Hot topic in Germany: aggression in World War I
Sunday marked the 90th anniversary of the start of World War 1.
BERLIN
In 1961, historian Fritz Fischer shocked Germany with his book, "Germany's Grasp for World Power," which asserted that Kaiser Wilhelm II was largely responsible for the outbreak of World War I. To a population that had grown up viewing the war as defensive, Mr. Fischer's book was widely rejected.
Now, public opinion is beginning to shift. And new theories that test old notions about World War I are surfacing.
Already this year, there have been over a dozen books published on the subject, as well as countless television specials, and a six-issue series by the prominent newsmagazine "Der Spiegel."
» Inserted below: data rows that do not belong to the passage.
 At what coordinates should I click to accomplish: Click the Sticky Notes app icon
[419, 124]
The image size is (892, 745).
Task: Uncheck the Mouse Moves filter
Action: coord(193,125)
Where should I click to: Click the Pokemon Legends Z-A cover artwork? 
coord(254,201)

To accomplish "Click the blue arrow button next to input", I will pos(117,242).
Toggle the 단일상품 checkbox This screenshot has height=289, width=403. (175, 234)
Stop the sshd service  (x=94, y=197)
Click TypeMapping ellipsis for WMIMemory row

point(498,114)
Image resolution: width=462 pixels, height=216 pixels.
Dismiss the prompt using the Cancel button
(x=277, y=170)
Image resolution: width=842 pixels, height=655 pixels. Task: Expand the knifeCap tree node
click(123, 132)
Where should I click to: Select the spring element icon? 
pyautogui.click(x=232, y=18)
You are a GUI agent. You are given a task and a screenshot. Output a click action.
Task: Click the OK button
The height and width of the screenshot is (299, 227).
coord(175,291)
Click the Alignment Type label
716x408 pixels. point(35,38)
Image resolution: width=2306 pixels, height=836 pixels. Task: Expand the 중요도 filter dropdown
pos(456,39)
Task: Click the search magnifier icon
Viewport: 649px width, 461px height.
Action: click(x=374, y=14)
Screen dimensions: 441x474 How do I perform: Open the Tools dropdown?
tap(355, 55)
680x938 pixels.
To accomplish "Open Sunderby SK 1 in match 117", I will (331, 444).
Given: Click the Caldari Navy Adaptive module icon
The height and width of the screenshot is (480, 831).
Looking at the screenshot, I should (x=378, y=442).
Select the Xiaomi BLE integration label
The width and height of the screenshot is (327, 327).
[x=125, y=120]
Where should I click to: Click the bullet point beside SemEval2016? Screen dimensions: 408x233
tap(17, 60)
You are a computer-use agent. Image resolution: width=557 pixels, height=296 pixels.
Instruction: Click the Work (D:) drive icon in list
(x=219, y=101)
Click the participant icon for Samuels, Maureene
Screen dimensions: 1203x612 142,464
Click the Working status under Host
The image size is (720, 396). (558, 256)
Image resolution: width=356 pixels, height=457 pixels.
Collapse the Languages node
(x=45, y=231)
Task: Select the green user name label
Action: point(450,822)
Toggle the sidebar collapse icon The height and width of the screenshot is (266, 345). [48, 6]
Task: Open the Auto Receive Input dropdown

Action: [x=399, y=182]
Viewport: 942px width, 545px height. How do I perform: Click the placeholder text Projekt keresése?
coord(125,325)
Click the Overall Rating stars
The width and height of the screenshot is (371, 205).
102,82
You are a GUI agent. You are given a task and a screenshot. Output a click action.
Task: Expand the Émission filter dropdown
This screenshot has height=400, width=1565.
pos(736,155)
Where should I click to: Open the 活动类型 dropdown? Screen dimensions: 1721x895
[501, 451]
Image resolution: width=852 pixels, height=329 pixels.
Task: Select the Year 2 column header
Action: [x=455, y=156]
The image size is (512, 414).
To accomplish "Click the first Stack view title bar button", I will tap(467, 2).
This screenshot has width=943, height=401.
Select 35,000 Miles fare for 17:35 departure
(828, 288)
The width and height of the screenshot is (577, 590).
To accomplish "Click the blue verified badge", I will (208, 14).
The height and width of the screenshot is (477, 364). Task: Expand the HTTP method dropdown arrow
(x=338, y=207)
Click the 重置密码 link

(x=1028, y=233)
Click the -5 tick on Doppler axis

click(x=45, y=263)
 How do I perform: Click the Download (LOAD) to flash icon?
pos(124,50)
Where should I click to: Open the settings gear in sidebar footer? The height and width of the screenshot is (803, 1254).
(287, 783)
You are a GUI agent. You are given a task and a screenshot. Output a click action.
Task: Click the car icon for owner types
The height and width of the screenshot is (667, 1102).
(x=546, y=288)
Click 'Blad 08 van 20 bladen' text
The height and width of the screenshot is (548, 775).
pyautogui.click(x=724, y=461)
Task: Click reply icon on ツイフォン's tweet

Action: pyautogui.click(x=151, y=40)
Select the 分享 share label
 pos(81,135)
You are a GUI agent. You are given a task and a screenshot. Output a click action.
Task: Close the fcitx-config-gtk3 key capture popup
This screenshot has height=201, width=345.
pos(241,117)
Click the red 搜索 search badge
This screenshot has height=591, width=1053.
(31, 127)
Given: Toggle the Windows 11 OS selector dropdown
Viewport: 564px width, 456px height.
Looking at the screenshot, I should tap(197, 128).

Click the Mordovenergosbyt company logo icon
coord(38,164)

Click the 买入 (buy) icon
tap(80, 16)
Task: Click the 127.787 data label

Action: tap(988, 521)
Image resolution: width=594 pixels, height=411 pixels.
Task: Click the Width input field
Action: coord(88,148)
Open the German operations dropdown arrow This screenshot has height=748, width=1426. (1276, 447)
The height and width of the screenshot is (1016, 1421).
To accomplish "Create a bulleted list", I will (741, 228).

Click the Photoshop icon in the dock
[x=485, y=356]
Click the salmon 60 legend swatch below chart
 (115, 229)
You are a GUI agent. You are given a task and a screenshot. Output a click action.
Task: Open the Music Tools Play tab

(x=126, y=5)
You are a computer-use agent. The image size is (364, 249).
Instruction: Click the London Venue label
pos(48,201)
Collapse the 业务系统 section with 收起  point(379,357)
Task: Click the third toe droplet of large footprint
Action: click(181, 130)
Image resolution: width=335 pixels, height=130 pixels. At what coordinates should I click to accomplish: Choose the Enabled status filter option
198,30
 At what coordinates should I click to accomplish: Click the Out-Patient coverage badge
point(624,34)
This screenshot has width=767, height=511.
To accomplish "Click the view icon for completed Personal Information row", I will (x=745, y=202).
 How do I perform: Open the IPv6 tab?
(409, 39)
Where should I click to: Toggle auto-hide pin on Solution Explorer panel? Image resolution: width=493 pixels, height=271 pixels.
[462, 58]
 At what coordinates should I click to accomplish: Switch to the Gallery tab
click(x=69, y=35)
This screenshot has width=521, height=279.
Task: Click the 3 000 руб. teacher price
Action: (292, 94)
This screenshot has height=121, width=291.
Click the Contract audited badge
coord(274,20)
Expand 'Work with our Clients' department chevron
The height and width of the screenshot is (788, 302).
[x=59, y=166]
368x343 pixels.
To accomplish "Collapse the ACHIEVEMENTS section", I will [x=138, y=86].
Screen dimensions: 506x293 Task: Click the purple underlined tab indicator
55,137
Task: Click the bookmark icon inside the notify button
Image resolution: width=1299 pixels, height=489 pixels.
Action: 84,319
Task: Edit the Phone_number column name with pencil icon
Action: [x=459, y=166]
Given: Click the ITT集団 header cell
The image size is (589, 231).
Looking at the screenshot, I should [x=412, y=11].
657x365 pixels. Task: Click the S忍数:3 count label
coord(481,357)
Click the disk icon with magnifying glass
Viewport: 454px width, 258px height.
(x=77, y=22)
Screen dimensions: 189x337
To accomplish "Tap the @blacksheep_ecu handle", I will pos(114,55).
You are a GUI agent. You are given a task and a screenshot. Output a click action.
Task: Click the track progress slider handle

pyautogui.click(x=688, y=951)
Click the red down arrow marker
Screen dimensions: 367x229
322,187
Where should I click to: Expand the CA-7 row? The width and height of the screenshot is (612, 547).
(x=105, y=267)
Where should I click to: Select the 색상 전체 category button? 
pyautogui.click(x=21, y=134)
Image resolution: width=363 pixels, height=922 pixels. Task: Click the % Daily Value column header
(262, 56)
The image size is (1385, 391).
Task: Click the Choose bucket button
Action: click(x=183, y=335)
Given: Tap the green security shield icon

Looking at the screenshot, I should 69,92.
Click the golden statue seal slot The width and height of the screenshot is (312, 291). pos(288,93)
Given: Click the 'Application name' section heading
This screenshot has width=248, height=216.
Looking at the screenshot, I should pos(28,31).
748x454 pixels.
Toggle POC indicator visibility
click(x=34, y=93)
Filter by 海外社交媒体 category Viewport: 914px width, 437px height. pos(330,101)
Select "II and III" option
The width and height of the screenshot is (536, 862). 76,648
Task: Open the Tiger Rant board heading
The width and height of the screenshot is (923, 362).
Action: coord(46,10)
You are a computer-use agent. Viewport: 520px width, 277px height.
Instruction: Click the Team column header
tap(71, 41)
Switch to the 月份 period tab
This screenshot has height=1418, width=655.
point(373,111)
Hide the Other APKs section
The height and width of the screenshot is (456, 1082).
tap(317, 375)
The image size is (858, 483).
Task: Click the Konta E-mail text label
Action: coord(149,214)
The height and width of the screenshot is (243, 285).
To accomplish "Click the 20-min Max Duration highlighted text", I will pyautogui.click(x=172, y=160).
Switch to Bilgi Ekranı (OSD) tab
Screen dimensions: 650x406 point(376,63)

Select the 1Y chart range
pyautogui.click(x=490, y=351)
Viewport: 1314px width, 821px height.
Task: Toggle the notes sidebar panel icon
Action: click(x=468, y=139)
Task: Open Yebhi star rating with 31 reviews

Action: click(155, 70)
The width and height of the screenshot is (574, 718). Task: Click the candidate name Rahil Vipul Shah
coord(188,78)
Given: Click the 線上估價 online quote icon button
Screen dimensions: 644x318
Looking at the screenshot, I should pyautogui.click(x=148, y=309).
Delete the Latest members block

The change is also making its way into German schools and universities. More and more students are showing an interest in World War I courses.
"I have noticed that World War I has definitely become more interesting to my students," says Torsten Kittler, a tenth-grade teacher from the German state of Lower Saxony who was recently in Berlin to take his class to the current World War I exhibit at the German History Museum. "We have been trying to show the connections between the two wars and with the 20th century as a whole. The students really like that."
Katherina Mueller, a student of Kittler's, agrees. "We have really learned that World War I was the first and defining catastrophe of last century."
To be sure, the 90th anniversary of the Aug. 1, 1914, start of WWI has played a role in its growing popularity. But observers say this is more than just a media phenomenon. It's a new German understanding of their 20th-century history - dominated for so long by the horrors of the Holocaust. And the ongoing discussion about whether one can be "proud" to be German has raised questions about how far Germans can go in detaching themselves from the country's World War II guilt.
"There is a feeling that we are in a new era," says Rainer Rother, curator of the German History Museum exhibit.
Much discussed among historians in Germany and the rest of Europe is a theory that sees the period between 1914 and 1945 as a single continuation of violence. Rather than examining the distinctions between the two violent episodes, the similarities - such as the global and industrialized character of both wars as well as the continuity of German desires to expand eastward - are emphasized.
Some critics say this conflation of the two wars is a dangerous step toward minimizing the Holocaust. Mr. Rother says that reducing World War II to a small part of a larger era takes the spotlight away from Nazi crimes. "There is a risk," he says, "of putting World War I too closely together with the break from civilization represented by the Nazis. It minimizes that break."
Rather than seeking to relativize World War II, the current discussion of World War I has focused on recognition that German aggression was a defining feature of much of the 20th century. The so-called "Short 20th Century" - a historical interpretation that combines World War I, World War II, and the cold war into one era from 1914 until the fall of the Soviet Union in 1991 - places guilt for World War I on German shoulders.
First articulated by British historian Eric Hobsbawm in his 1994 book, "The Age of Extremes: The Short Twentieth Century 1914-1991," this school of thought is finding particular resonance in Germany this year. The country is hoping this year's political union with Poland and other eastern European countries will be the optimistic closing chapter of a painful century.
Jürgen Kocka, history professor at the Free University in Berlin and consultant to the German History Museum's World War I exhibition that opened in May, agrees. "It is extremely interesting to see how the historical viewpoint broadens as the time passes," he says. "I think it is correct to look back and see that the time between 1914 and 1945 is a single unity or maybe even the time between 1914 and 1991."
This willingness to acknowledge the centrality of German aggression between 1914 and 1945 departs radically from the last time the subject was seriously broached in Germany - by Fischer, 40-plus years ago.
"In the 1960s," says John Röhl, a historian working on a biography of Kaiser Wilhelm II, "Fischer lifted the carpet on something really quite nasty - this question of where Naziism ultimately comes from and how we got there. The carpet was then put back over this embarrassing aspect of German history. Now, we are reverting to a position where we are saying, 'hang on, there was something interesting in what Fischer said.' "
From the perspective of Germany's western neighbors, the country's rediscovery of the war is late in coming.
In France, La Grande Guerre (the Great War) has always taken supremacy because of the massive bloodletting on French battlefields. A comprehensive museum to the war opened in Péronne in 1992. Belgium opened a museum in Ypres in 1998.
In England, World War II also lags behind the Great War in the public imagination. Armistice Day, which commemorates the Nov. 11, 1918 end of World War I, serves as a memorial day for both wars.
More important than focusing solely on World War I, say historians, is the attempt to draw conclusions about what an era meant - and means - for Germany and for Europe. Indeed, says Rother, the recent expansion of the European Union on May 1 could well be intensifying the attention on World War I.
"We are returning a bit to the period before 1914. Prior to 1914, one could travel from St. Petersburg to Paris without a passport," he says. "It was a European culture that went from Lisbon to Moscow. For a long time that was a bit buried and now there is the chance that we are really going to see it come back."